Aim of the task —
Recast the rows below as a Markdown table with two columns, "No." for the row number and "Line" for the line itself. Leave out blank lines.

Word and element locating data
______________________________
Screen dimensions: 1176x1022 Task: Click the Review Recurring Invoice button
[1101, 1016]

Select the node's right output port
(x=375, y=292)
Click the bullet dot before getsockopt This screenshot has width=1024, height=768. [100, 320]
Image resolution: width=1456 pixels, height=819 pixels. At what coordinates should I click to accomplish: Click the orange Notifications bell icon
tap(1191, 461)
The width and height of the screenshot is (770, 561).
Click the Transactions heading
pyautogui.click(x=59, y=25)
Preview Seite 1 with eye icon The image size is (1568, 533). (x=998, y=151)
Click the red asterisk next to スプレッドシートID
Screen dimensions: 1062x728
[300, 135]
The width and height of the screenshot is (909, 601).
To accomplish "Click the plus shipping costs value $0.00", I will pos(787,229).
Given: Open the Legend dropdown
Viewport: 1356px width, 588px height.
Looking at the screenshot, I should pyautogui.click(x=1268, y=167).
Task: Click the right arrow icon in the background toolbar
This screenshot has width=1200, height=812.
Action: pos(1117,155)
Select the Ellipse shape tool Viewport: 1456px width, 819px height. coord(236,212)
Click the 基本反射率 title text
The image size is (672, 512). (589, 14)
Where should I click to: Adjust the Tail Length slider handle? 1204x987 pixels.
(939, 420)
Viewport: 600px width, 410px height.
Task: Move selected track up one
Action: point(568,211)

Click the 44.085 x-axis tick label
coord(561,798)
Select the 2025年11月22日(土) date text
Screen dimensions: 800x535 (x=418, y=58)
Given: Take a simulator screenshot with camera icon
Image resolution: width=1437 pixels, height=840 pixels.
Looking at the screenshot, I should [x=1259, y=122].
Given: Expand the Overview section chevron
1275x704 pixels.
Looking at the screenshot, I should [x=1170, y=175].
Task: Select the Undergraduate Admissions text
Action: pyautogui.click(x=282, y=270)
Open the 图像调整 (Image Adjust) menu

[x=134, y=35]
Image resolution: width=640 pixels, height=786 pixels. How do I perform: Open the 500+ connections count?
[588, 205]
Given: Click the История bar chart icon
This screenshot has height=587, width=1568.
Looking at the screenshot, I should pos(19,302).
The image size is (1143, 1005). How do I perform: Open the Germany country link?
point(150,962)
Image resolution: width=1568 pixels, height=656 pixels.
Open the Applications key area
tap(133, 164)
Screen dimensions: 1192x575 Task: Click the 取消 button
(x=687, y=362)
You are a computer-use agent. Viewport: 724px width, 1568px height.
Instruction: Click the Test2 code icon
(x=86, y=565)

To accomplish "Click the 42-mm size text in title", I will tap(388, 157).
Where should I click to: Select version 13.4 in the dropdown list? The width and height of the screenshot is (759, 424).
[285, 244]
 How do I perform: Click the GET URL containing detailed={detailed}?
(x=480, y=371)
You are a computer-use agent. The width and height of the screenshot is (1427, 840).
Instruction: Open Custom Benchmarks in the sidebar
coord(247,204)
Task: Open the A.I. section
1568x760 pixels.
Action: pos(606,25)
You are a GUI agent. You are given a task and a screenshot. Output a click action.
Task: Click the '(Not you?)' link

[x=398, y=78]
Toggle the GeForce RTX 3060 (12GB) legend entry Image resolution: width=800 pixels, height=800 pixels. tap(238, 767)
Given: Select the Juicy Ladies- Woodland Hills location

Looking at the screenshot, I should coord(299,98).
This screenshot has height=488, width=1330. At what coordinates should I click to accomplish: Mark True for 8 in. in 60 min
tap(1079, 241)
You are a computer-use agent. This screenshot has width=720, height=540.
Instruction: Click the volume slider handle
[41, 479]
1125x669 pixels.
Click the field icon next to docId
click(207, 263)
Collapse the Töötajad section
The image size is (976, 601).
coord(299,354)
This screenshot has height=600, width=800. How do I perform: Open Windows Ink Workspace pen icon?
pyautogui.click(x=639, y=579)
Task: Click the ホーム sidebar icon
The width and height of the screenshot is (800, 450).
______________________________
Correct response —
| No. | Line |
|---|---|
| 1 | Screen dimensions: 1176x1022 Task: Click the Review Recurring Invoice button |
| 2 | [1101, 1016] |
| 3 | Select the node's right output port |
| 4 | (x=375, y=292) |
| 5 | Click the bullet dot before getsockopt This screenshot has width=1024, height=768. [100, 320] |
| 6 | Image resolution: width=1456 pixels, height=819 pixels. At what coordinates should I click to accomplish: Click the orange Notifications bell icon |
| 7 | tap(1191, 461) |
| 8 | The width and height of the screenshot is (770, 561). |
| 9 | Click the Transactions heading |
| 10 | pyautogui.click(x=59, y=25) |
| 11 | Preview Seite 1 with eye icon The image size is (1568, 533). (x=998, y=151) |
| 12 | Click the red asterisk next to スプレッドシートID |
| 13 | Screen dimensions: 1062x728 |
| 14 | [300, 135] |
| 15 | The width and height of the screenshot is (909, 601). |
| 16 | To accomplish "Click the plus shipping costs value $0.00", I will pos(787,229). |
| 17 | Given: Open the Legend dropdown |
| 18 | Viewport: 1356px width, 588px height. |
| 19 | Looking at the screenshot, I should pyautogui.click(x=1268, y=167). |
| 20 | Task: Click the right arrow icon in the background toolbar |
| 21 | This screenshot has width=1200, height=812. |
| 22 | Action: pos(1117,155) |
| 23 | Select the Ellipse shape tool Viewport: 1456px width, 819px height. coord(236,212) |
| 24 | Click the 基本反射率 title text |
| 25 | The image size is (672, 512). (589, 14) |
| 26 | Where should I click to: Adjust the Tail Length slider handle? 1204x987 pixels. |
| 27 | (939, 420) |
| 28 | Viewport: 600px width, 410px height. |
| 29 | Task: Move selected track up one |
| 30 | Action: point(568,211) |
| 31 | Click the 44.085 x-axis tick label |
| 32 | coord(561,798) |
| 33 | Select the 2025年11月22日(土) date text |
| 34 | Screen dimensions: 800x535 (x=418, y=58) |
| 35 | Given: Take a simulator screenshot with camera icon |
| 36 | Image resolution: width=1437 pixels, height=840 pixels. |
| 37 | Looking at the screenshot, I should [x=1259, y=122]. |
| 38 | Given: Expand the Overview section chevron |
| 39 | 1275x704 pixels. |
| 40 | Looking at the screenshot, I should [x=1170, y=175]. |
| 41 | Task: Select the Undergraduate Admissions text |
| 42 | Action: pyautogui.click(x=282, y=270) |
| 43 | Open the 图像调整 (Image Adjust) menu |
| 44 | [x=134, y=35] |
| 45 | Image resolution: width=640 pixels, height=786 pixels. How do I perform: Open the 500+ connections count? |
| 46 | [588, 205] |
| 47 | Given: Click the История bar chart icon |
| 48 | This screenshot has height=587, width=1568. |
| 49 | Looking at the screenshot, I should pos(19,302). |
| 50 | The image size is (1143, 1005). How do I perform: Open the Germany country link? |
| 51 | point(150,962) |
| 52 | Image resolution: width=1568 pixels, height=656 pixels. |
| 53 | Open the Applications key area |
| 54 | tap(133, 164) |
| 55 | Screen dimensions: 1192x575 Task: Click the 取消 button |
| 56 | (x=687, y=362) |
| 57 | You are a computer-use agent. Viewport: 724px width, 1568px height. |
| 58 | Instruction: Click the Test2 code icon |
| 59 | (x=86, y=565) |
| 60 | To accomplish "Click the 42-mm size text in title", I will tap(388, 157). |
| 61 | Where should I click to: Select version 13.4 in the dropdown list? The width and height of the screenshot is (759, 424). |
| 62 | [285, 244] |
| 63 |  How do I perform: Click the GET URL containing detailed={detailed}? |
| 64 | (x=480, y=371) |
| 65 | You are a computer-use agent. The width and height of the screenshot is (1427, 840). |
| 66 | Instruction: Open Custom Benchmarks in the sidebar |
| 67 | coord(247,204) |
| 68 | Task: Open the A.I. section |
| 69 | 1568x760 pixels. |
| 70 | Action: pos(606,25) |
| 71 | You are a GUI agent. You are given a task and a screenshot. Output a click action. |
| 72 | Task: Click the '(Not you?)' link |
| 73 | [x=398, y=78] |
| 74 | Toggle the GeForce RTX 3060 (12GB) legend entry Image resolution: width=800 pixels, height=800 pixels. tap(238, 767) |
| 75 | Given: Select the Juicy Ladies- Woodland Hills location |
| 76 | Looking at the screenshot, I should coord(299,98). |
| 77 | This screenshot has height=488, width=1330. At what coordinates should I click to accomplish: Mark True for 8 in. in 60 min |
| 78 | tap(1079, 241) |
| 79 | You are a computer-use agent. This screenshot has width=720, height=540. |
| 80 | Instruction: Click the volume slider handle |
| 81 | [41, 479] |
| 82 | 1125x669 pixels. |
| 83 | Click the field icon next to docId |
| 84 | click(207, 263) |
| 85 | Collapse the Töötajad section |
| 86 | The image size is (976, 601). |
| 87 | coord(299,354) |
| 88 | This screenshot has height=600, width=800. How do I perform: Open Windows Ink Workspace pen icon? |
| 89 | pyautogui.click(x=639, y=579) |
| 90 | Task: Click the ホーム sidebar icon |
| 91 | The width and height of the screenshot is (800, 450). |